And now for the region names:
-Region 1 – Kusan: named for an influential leader among one of the native peoples.
-Region 3 – Sen-Halu: native phrase referring to a “meeting of many rivers”, named for the region’s river/delta system
-Region 6 – Laluri: named for a native word roughly meaning “last refuge”, a reference to an area into which several displaced native groups fled during the tumultuous periods in the 1800s (details on just what was so tumultuous, exactly, will have to be posted another time; I’m still trying to refine my ideas for the country’s history into something presentable).
-Region 7 – Northlight: named for the high occurrence of visible aurora borealis that can be viewed from this region.
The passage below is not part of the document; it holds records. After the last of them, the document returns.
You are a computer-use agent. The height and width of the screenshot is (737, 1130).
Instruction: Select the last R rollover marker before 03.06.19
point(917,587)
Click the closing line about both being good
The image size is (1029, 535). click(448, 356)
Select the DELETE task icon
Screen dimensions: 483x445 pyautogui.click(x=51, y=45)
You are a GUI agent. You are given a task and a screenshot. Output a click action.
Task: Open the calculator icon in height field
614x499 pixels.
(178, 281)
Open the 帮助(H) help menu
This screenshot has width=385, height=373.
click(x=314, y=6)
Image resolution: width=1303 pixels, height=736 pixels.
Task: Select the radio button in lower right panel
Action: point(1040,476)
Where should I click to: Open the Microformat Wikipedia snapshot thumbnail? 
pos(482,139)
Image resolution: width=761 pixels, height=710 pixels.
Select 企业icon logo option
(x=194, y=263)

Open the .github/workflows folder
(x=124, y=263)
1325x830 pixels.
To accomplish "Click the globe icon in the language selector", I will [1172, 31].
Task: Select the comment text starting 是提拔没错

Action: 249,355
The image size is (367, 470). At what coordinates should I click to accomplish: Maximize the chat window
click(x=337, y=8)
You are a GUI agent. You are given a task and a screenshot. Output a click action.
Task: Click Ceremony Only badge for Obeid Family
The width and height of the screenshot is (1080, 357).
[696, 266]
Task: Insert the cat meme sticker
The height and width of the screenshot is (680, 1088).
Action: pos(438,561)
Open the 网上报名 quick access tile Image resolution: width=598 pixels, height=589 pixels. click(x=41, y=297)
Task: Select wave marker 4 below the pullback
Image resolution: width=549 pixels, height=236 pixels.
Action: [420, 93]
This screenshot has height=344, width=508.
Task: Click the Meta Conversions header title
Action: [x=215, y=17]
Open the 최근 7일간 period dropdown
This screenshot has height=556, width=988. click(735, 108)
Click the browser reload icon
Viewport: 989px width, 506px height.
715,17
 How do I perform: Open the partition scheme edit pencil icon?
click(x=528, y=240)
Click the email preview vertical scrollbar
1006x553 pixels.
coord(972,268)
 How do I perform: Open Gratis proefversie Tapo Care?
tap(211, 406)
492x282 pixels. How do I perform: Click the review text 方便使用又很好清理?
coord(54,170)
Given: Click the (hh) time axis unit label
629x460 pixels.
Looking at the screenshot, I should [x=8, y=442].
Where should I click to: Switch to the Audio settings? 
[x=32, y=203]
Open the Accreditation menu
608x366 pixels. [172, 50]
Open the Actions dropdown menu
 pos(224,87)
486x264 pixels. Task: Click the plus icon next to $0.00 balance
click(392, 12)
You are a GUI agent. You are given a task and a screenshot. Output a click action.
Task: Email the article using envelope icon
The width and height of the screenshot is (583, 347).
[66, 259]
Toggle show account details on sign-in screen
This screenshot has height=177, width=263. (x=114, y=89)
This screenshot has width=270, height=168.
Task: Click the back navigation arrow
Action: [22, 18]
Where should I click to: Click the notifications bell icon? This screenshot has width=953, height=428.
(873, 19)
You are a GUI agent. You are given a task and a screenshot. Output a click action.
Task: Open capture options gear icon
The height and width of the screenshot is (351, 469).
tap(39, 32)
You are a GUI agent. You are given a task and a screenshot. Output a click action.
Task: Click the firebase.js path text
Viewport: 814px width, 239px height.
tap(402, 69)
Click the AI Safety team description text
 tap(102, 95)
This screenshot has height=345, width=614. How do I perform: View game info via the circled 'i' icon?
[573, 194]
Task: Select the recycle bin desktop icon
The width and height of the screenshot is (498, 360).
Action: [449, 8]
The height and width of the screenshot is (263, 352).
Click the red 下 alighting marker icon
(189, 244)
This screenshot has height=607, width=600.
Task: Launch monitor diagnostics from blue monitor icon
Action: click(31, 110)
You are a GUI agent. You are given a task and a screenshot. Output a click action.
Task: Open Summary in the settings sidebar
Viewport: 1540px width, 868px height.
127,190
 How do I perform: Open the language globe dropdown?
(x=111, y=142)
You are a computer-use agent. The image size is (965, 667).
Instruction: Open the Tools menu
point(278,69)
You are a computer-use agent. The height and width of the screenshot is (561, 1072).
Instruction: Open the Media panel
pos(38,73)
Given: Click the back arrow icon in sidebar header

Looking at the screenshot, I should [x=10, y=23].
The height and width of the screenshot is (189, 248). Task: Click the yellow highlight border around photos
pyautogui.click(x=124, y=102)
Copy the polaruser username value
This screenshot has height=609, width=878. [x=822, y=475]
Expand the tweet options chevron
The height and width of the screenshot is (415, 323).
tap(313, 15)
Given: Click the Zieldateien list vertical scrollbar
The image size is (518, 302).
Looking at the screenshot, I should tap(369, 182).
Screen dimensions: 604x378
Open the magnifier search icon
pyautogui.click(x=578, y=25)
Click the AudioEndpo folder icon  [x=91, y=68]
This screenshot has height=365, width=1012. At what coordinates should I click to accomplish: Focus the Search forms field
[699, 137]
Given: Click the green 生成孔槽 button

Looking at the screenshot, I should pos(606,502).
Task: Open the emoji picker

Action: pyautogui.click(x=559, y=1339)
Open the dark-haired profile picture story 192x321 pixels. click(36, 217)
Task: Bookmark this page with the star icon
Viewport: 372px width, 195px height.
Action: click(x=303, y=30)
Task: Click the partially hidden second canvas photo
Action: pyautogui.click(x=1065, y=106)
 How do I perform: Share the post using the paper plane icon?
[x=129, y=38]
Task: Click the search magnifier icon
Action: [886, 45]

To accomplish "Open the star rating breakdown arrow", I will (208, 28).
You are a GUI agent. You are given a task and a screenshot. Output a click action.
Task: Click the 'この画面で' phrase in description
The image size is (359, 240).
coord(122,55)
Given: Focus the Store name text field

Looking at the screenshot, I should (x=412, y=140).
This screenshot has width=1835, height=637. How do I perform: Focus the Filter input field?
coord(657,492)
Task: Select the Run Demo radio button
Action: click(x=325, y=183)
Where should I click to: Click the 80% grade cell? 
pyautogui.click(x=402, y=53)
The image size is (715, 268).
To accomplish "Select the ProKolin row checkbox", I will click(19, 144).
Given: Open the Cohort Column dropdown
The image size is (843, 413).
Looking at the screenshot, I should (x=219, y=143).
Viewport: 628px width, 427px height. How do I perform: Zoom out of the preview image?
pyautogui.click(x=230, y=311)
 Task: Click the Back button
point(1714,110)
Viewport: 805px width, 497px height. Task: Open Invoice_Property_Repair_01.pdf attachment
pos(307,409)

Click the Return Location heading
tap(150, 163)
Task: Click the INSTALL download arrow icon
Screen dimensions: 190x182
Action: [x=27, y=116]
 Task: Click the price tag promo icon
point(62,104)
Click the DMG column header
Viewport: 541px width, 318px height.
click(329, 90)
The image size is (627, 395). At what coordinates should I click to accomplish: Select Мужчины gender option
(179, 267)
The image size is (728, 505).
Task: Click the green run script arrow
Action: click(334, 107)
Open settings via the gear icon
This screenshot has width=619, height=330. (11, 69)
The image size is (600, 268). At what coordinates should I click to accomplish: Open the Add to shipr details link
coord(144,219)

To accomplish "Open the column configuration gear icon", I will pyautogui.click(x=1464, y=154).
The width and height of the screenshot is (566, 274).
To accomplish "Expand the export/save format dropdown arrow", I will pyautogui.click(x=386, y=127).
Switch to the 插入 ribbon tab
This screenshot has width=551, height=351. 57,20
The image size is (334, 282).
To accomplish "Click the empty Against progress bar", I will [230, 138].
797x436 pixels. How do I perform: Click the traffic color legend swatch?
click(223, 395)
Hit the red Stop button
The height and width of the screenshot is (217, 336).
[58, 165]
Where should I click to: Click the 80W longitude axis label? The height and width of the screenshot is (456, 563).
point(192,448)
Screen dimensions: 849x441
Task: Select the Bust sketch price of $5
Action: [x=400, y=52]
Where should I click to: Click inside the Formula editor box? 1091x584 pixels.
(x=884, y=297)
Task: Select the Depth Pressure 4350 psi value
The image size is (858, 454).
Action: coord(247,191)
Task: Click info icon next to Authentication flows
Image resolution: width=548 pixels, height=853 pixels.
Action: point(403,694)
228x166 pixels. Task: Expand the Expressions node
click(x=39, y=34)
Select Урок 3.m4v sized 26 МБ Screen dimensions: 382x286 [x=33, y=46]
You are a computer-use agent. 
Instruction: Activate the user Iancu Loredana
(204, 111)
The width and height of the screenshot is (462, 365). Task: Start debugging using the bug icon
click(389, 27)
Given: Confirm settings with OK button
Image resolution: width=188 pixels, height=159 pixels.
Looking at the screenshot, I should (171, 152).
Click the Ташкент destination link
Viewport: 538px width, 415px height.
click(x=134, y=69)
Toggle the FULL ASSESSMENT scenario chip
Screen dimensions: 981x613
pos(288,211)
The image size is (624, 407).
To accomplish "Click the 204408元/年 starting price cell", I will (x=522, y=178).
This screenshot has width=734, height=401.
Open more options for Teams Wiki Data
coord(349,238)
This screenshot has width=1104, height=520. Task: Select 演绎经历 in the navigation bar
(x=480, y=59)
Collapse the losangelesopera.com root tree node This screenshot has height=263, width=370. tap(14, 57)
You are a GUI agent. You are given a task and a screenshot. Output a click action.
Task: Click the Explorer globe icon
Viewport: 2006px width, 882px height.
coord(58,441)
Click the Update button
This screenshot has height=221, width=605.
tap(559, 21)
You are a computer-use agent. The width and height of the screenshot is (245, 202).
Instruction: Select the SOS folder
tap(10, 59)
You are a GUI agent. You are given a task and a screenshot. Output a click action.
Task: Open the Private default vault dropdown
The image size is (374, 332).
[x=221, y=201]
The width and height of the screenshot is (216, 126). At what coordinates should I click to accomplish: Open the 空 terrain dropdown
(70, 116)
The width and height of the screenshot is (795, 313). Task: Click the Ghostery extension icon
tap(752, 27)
-Region 8 – Ciel: French word meaning “sky”. Named for the tallest mountain in the region (and in the country); the full name of the mountain is “Ciel Perceur de Montagne” (“Sky Piercer Mountain”), though in casual conversation, the mountain’s name sometimes combines both French and English: “Ciel Perceur Mountain”. People began referring to the greater area by the mountain’s name, and then later, even the full name was dropped, leaving the region’s name as “Ciel” when the regions were formally established during the late 1800s and early 1900s.
-Regions 9 and 13 – North Peregrine and South Peregrine: these were both named for the “Peregrine Mountain Range” that runs along their shared border; the range was in turn named for the large number of Peregrine Falcons that live among them.
-Region 11 – Pascale: named for one of Valocea’s residents during the 1800s; her contributions to the country’s founding, and the surrounding events, will have to be its own post at some point. “Pascale” is also the name of the large east-west channel that bisects the main island and ends at the Pascale region (and it., too, is named for the same person).
-Regions 14 and 19 – East Portal and West Portal: named for their location and status as “gateways” to the country as a whole, the former being connected via bridge to Vancouver Island, Canada, and the latter containing a major port and city at the western end of the channel.
-Region 16 – Cassius: named for a British colony that existed in the area during the 1700 and 1800s, which played a significant role in the country’s history.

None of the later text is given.